Ovarian cancer (OC) is one of the most common malignant tumors of the reproductive tract in women, with the third morbidity and the highest mortality of all gynecologic malignancies [1,2]. Approximately 70 % of OC are diagnosed at stage III or IV, with five-year survival rates below 45 % [3,4]. The incidence and mortality of OC rates increase with age, and there are 239,000 new cases and 152,000 deaths from OC each year worldwide, which seriously threaten the life and health of women [5]. In clinical practices, although surgery is the cornerstone of treatment, it is rarely beneficial curative for patients with advanced OC [6]. Chemotherapy is a frequently employed therapeutic modality, alongside surgical intervention, in the management of ovarian cancer (OC). Chemotherapeutic agents such as carboplatin, cisplatin, paclitaxel, and bevacizumab are prescribed at various stages of OC. Unfortunately, the emergence of systemic toxicity substantially diminish the efficacy and security of these agents [7]. Furthermore, targeted molecular inhibitors tend to lose efficacy in the face of drug-resistant or metastatic ovarian cancer cells or when patients experience intolerable adverse effects [8]. Hence, there is a pressing need to explore alternative therapeutic strategies for OC that are both effective and characterized by minimal toxicity.

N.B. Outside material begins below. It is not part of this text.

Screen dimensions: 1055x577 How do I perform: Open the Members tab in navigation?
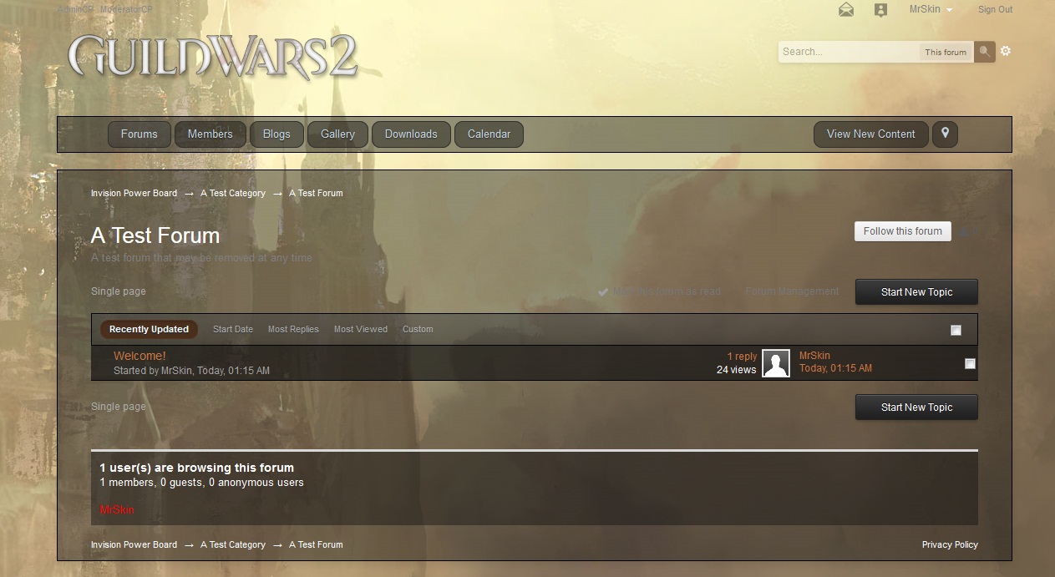[x=210, y=134]
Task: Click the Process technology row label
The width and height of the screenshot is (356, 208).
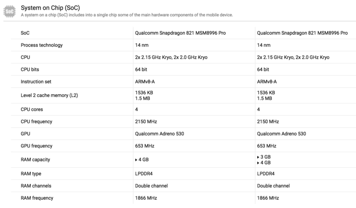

Microneedles (MNs), as an emerging transdermal drug technology, can help enhance the drug's delivery efficiency and overcome the problem associated with conventional formulations that are unable to directly reach the site of action [9]. MNs patch, a prominent strategy for local or systemic disease, widely applied to dermal vaccination, wound healing, especially cancer, has drawn much attention for clinicians [[10], [11], [12]]. It is different from oral administration, which can help the drug molecules circumvent the first-pass metabolism and gastrointestinal degradation to maximize the effectiveness of drugs [13]. In addition, MNs patches may play diversified roles when loaded with various material, such as employing magnesium microparticles loaded within the microneedle patch, for deeper and faster intradermal payload delivery [14], black phosphorus MNs patches with dual traditional Chinese medicine integration, to active the delivery systems quickly and controllably by photothermal regulation [15]. MNs patches have evolved beyond their initial scope of addressing superficial malignancies and diseases. Significant advancements have been achieved in treating internal diseases, such as glioblastoma and pancreatic cancer. For example, self-degradable MN patches have been developed to enable the controlled and sustained delivery of aPD1 for melanoma therapy [16]. MNs patch-loading cisplatin and IR820 (photosensitizer) was prepared to perform chemo-photodynamic therapy against breast cancer [17]. Glioblastoma was treat by MNs patch with on-demand multidrug delivery to the brain [18]. However, MNs patch are seldom integrated with traditional Chinese medicine, restricting their practical values.

Ginseng, a typical Chinese medicinal plant, has been used in medical fields for thousands of years. Notably, ginseng and ginsenosides show great anticancer potential, including suppressing tumor growth, invasion, and metastasis, and regulating tumor-associated immune responses [19]. Ginsenoside RG3, derived from Panax ginseng and Panax japonicus var, has been widely studied to conquer tumors [20]. Compared with other ginsenoside (like RG1, RG3, and RG5), RG3 can uniquely inhibit pre-mitotic protein and ATP synthesis in cancer cells. At the same time, the system toxicity hinders the application in the clinic. Thus, a new method, MNs patch loading traditional Chinese medicine, that would target the tumor tissue, enhance drug delivery, is still anticipated.

Herein, we developed a hydrogel microneedle patch for transdermal delivery of ginsenoside RG3 to treat OC safely and effectively. Gelatin methacryloyl (GelMA) hydrogel has the advantages of biocompatibility, biodegradability, non-cytotoxicity, and non-immunogenicity [21], and we produced the RG3-MNs with ginsenoside RG3-GelMA needle tips and 2-hydroxy-2-methylpropiophenone-hydrogel needle bottom. Due to their micron-scale dimensions and exceptional drug-loading efficiency, MNs patches offer the advantage of achieving optimal anticancer therapy. This is achieved by ensuring that drugs accumulate therapeutically effective concentrations at the intended target site while minimizing side effects [16,22,23]. Given the maneuverability of ginsenoside RG3-MNs (RG3-MNs), we testified the drug release efficiencies and anticancer efficiency in vivo and in vitro that prove the feasibility of RG3-MNs for OC. RG3-MNs may serve as an intelligent drug delivery strategy and a new research direction to provide painless and precise treatment for OC patients. The flow chart of this study is shown in Fig. 1.